In Ellora Paper Mills v. State of M.P.,[1] the Supreme Court (Court) held that a tribunal comprised entirely of officers of the State had “lost its mandate” by virtue of the 2015 amendment (2015 amendment) to the Arbitration and Conciliation Act, 1996 (Act), which inter alia prevents appointing arbitrators who are the employees, consultants, or advisors, or persons that have any other past or present business relationship with a party to the dispute.

A reading of the judgment suggests that the Court premised its ruling on the fact that the underlying arbitration did not technically commence because the State had obtained a stay on proceedings from the Madhya Pradesh High Court. Therefore, the arbitration was deemed to have commenced after the 2015 amendment, due to which the judgment does not strictly apply the 2015 amendment retrospectively. However, as we explain below, obtaining a stay on proceedings presupposes that those proceedings have commenced. On that basis, this decision could serve as precedent for extending the 2015 amendment retrospectively.

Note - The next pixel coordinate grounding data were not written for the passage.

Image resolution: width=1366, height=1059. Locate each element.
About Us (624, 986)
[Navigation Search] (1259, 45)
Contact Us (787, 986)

The 2015 amendment inserted Section 12(5) and the Fifth, Sixth, and Seventh Schedules to the Act. Under Section 12(5), persons who fall within the Seventh Schedule are ineligible to act as arbitrators, unless the parties by way of express agreement waive the disqualification after the dispute arises. Besides the appointment of employees or consultants, other examples of such ineligibilities include having a significant financial interest in the outcome of the case, or being a lawyer in the same law firm which is representing one of the parties.

Under Section 12 of the Act, an arbitrator must disclose grounds that may give rise to “justifiable doubts” about his impartiality and independence. The grounds for this purpose are mentioned in the Fifth Schedule. Some of these grounds (namely, Entries 1-19) also appear in the Seventh Schedule, which governs when an arbitrator becomes ineligible for appointment. There is a commonality of grounds in the Fifth and Seventh Schedules for the sole purpose of ensuring that the grounds in the Seventh Schedule are made aware to the parties by the arbitrator due to her obligations in the Fifth Schedule. In this sense, the 2015 amendment creates a dichotomy between grounds that may give rise to justifiable doubts, which become the subject of a challenge to the arbitrator, and grounds in the Seventh Schedule that automatically render an arbitrator ineligible and terminate her mandate.

The Fifth and Seventh Schedules are inspired by the IBA Guidelines on the Conflicts of Interest in International Arbitration (IBA Guidelines), issued by the International Bar Association (IBA). However, they depart from the IBA Guidelines on the point of waiver. Unlike the IBA Guidelines, the proviso to Section 12(5) allows parties to waive the ineligibility in the Seventh Schedule after a dispute arises by way of an express agreement in writing.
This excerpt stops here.